- _What is asked_
Count the lines in the listing below that contain the string "pixels", treating case as significant. Reply with the number alone.

>> START Raw records

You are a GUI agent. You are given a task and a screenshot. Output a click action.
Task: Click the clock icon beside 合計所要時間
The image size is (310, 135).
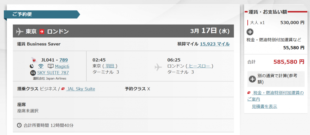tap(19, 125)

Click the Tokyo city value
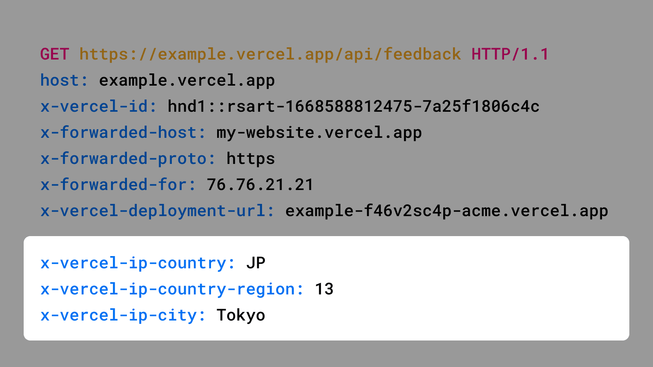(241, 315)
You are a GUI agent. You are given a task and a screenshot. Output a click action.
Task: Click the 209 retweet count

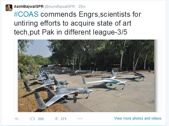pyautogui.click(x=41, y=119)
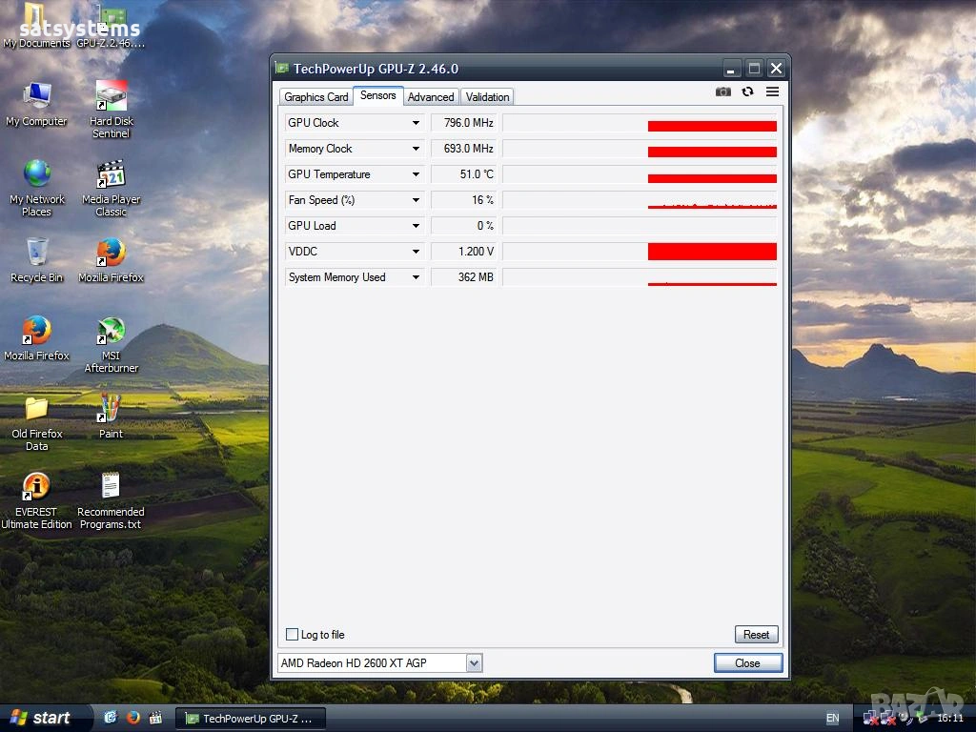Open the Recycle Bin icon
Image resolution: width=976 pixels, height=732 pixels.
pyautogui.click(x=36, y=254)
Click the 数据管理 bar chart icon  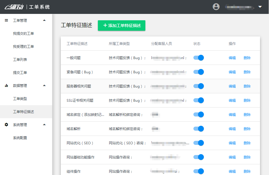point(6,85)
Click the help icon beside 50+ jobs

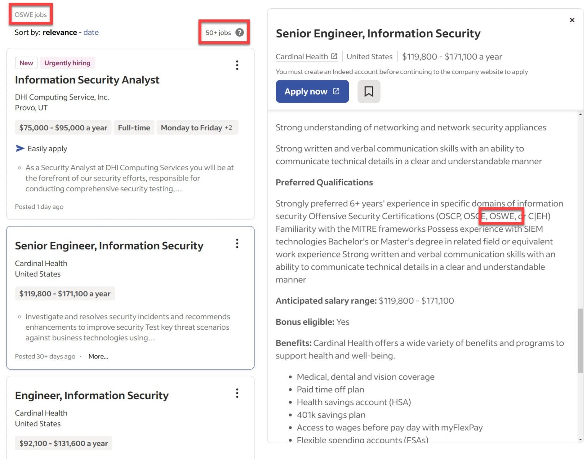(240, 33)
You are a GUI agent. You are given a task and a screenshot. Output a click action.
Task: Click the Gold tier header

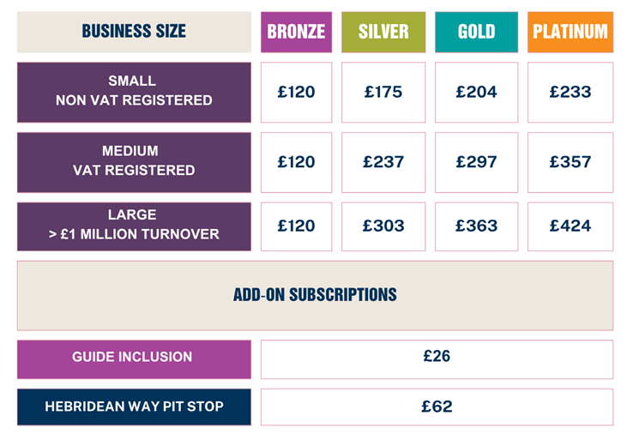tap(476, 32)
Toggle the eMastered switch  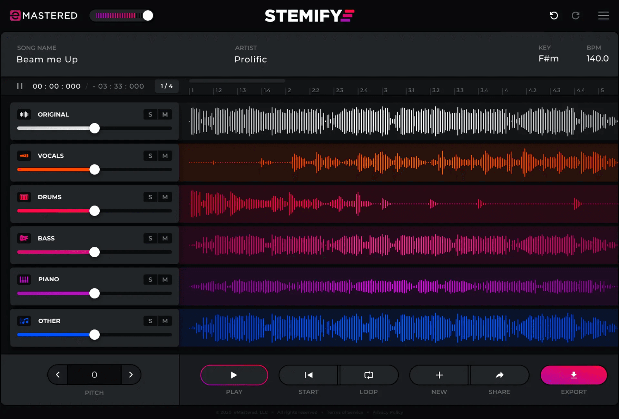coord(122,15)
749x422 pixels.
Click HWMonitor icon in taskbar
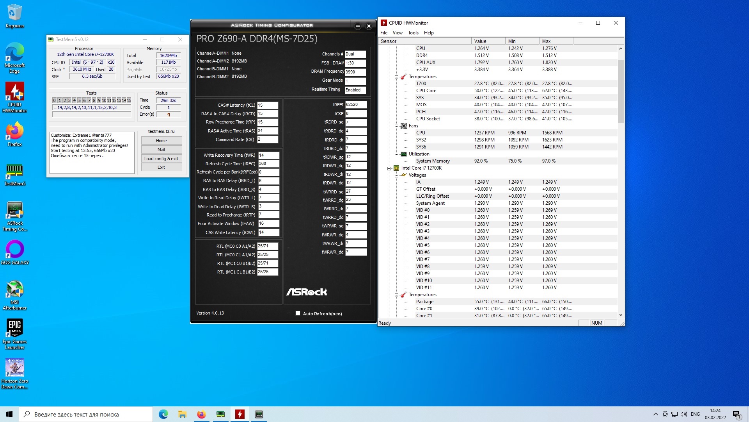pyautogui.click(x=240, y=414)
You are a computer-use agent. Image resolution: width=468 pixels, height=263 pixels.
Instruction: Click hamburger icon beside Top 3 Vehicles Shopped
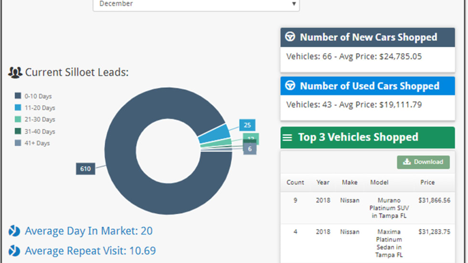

>> END Raw records
>> START Raw records

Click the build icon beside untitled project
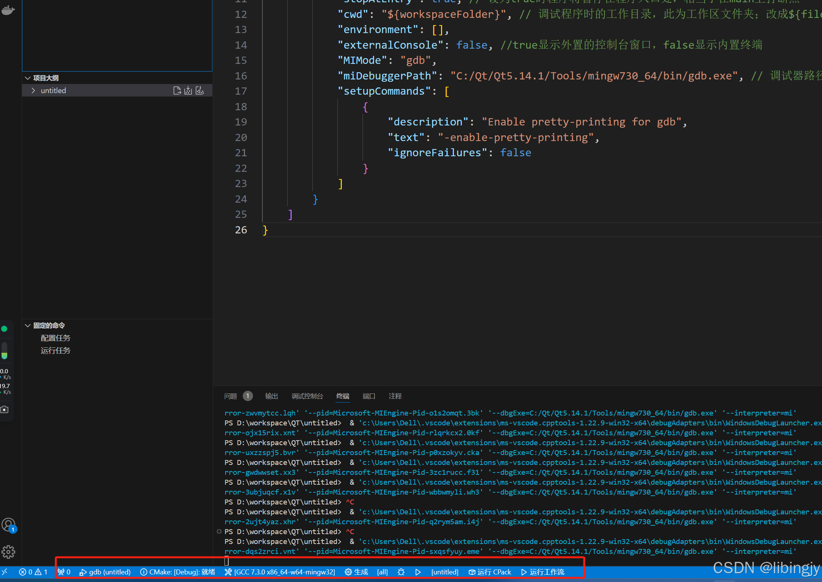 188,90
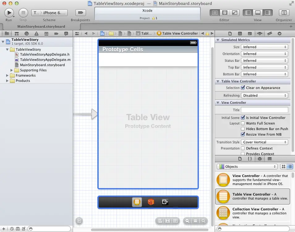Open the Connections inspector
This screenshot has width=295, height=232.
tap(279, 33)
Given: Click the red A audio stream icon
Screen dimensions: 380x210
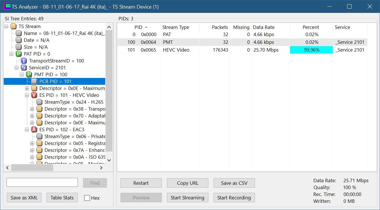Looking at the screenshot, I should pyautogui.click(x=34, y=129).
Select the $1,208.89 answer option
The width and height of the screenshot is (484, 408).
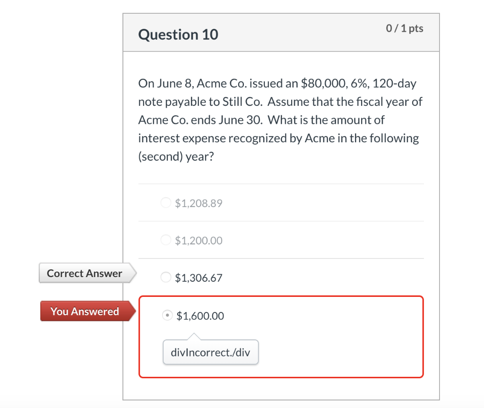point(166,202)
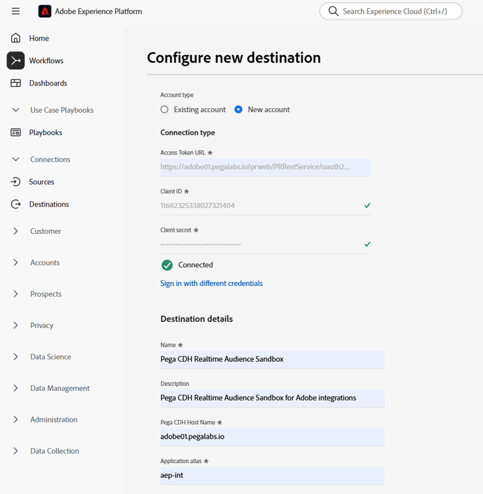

>> END Raw records

- _Exercise answer_
3